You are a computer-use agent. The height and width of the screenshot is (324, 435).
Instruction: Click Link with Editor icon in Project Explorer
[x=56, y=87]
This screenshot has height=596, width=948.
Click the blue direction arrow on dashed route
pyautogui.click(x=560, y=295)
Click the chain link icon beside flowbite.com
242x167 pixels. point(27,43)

....................

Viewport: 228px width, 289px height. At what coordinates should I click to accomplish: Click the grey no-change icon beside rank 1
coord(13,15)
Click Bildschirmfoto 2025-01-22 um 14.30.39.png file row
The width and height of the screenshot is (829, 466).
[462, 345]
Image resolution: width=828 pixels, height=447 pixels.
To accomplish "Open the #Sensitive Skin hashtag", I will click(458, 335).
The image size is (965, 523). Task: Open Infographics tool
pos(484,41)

....................

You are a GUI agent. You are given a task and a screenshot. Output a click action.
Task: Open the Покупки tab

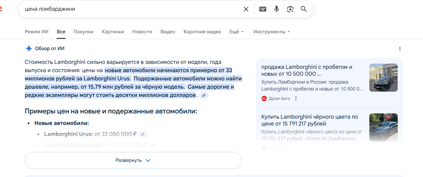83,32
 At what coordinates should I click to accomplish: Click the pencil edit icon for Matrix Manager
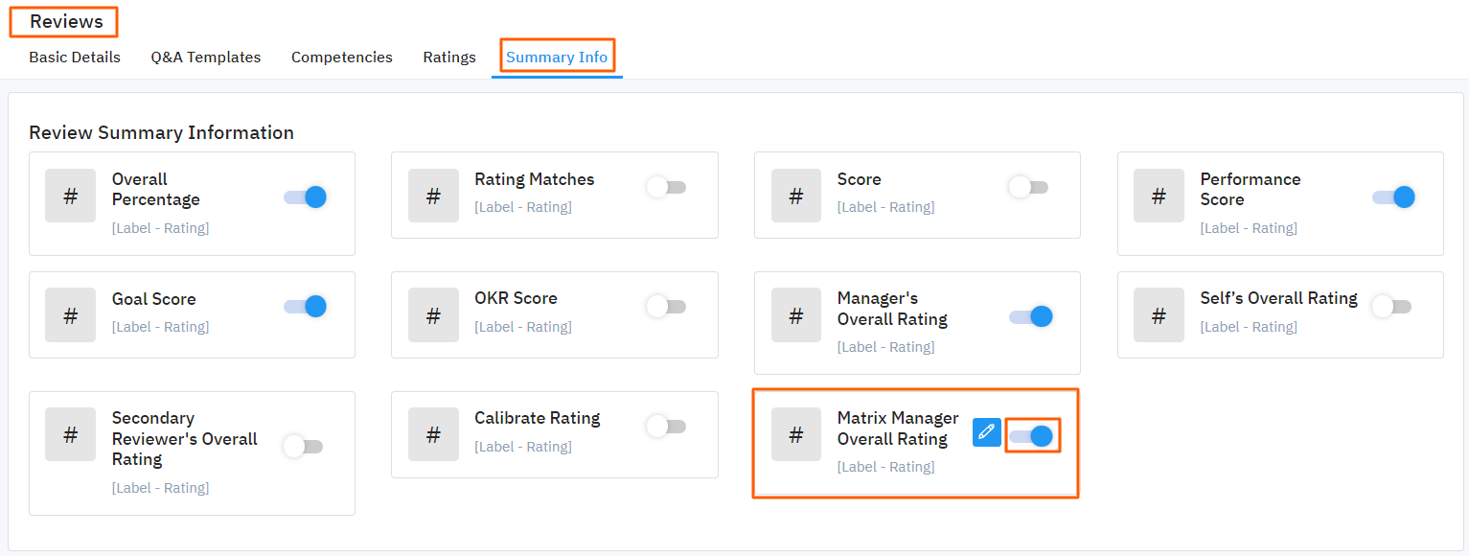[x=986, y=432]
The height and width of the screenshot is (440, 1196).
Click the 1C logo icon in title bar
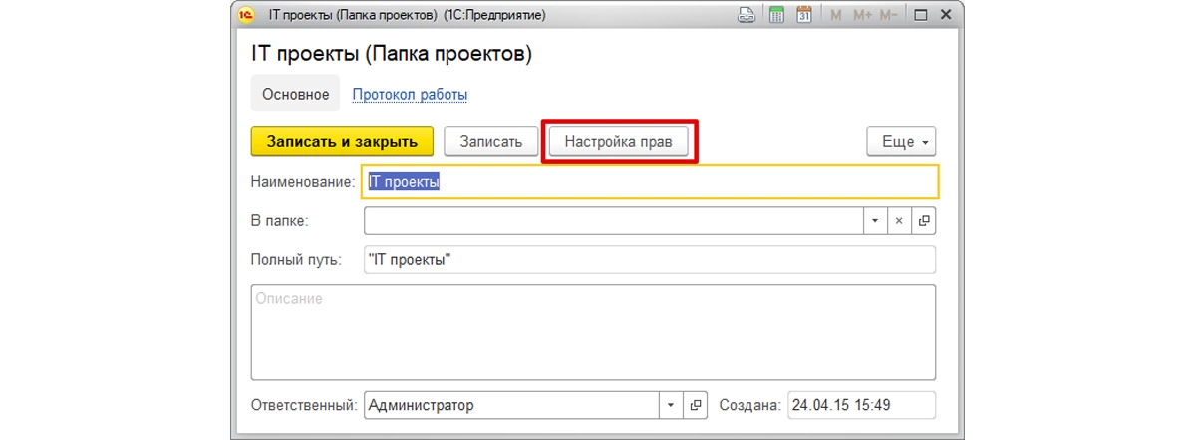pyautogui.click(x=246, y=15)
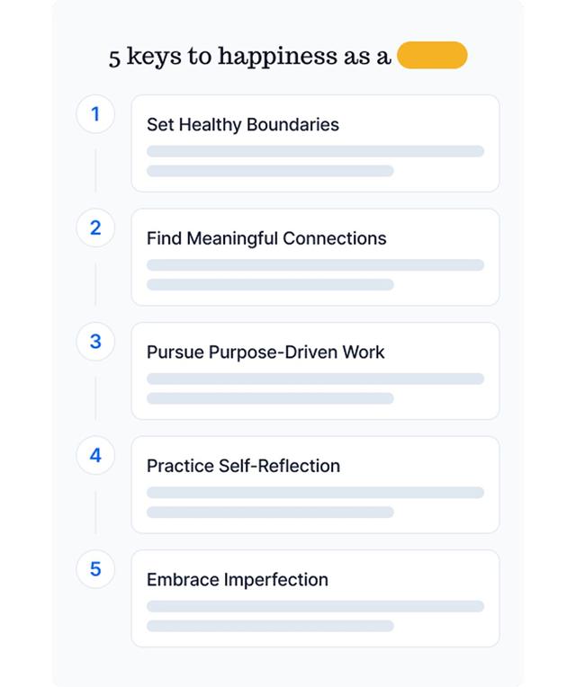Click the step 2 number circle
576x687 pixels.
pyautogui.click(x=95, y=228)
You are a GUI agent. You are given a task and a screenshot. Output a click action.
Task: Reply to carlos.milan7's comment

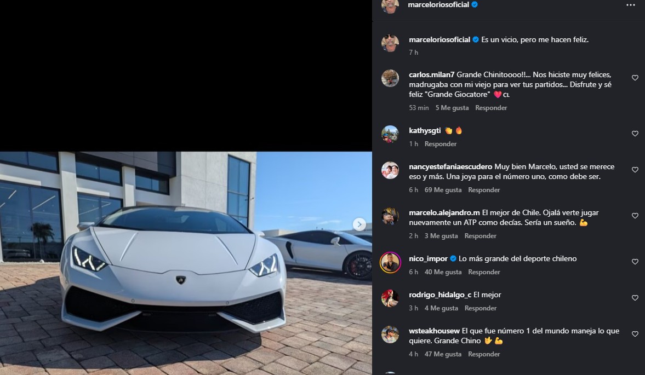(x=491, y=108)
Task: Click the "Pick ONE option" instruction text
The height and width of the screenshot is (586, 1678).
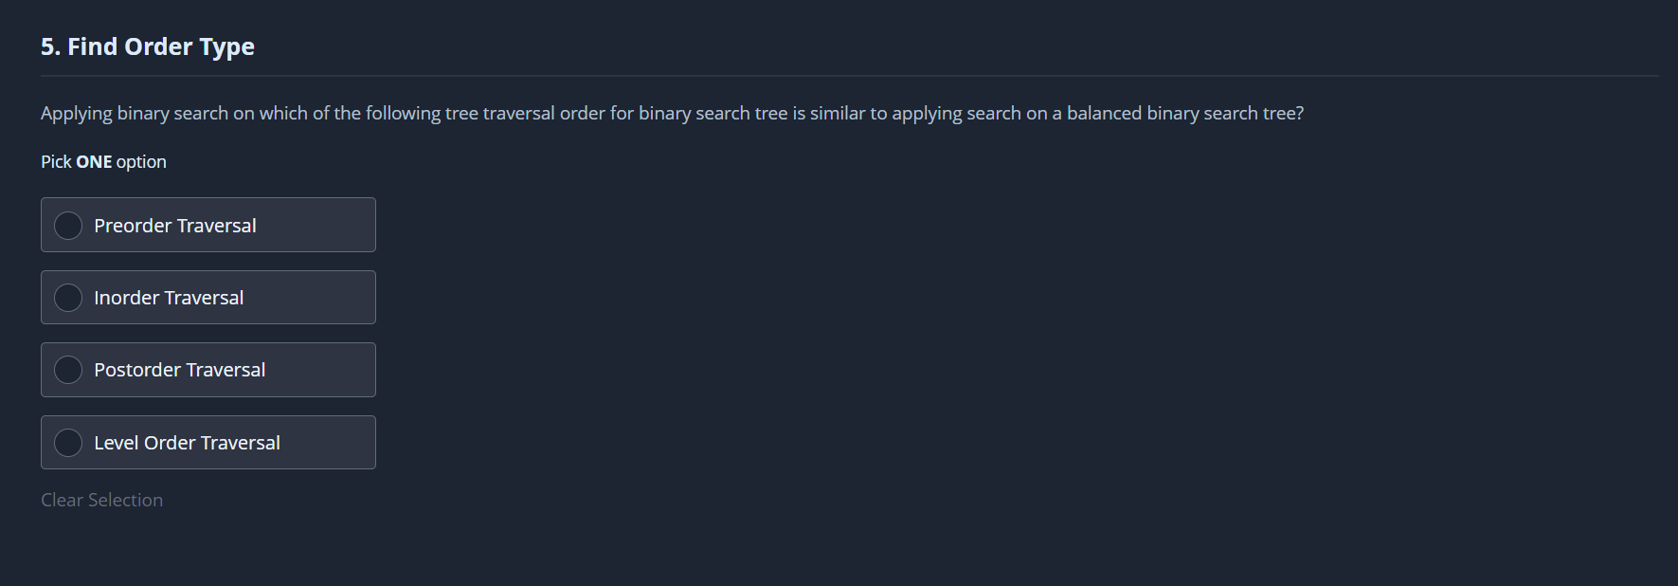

....................

In the entries above, find the line with "Task: Open the Покупки tab" and the line with "The height and width of the screenshot is (586, 1678).". Write out exactly those two lines and every line between them, pictures excluded.

Task: Open the Покупки tab

83,32
 At what coordinates should I click to accomplish: Click the pencil edit icon for Matrix Manager
[x=986, y=432]
The height and width of the screenshot is (440, 1196).
Click the 1C logo icon in title bar
pyautogui.click(x=246, y=15)
Click the step 2 number circle
576x687 pixels.
pyautogui.click(x=95, y=228)
You are a GUI agent. You are given a task and a screenshot. Output a click action.
Task: Reply to carlos.milan7's comment

(x=491, y=108)
Task: Click the "Pick ONE option" instruction text
The height and width of the screenshot is (586, 1678).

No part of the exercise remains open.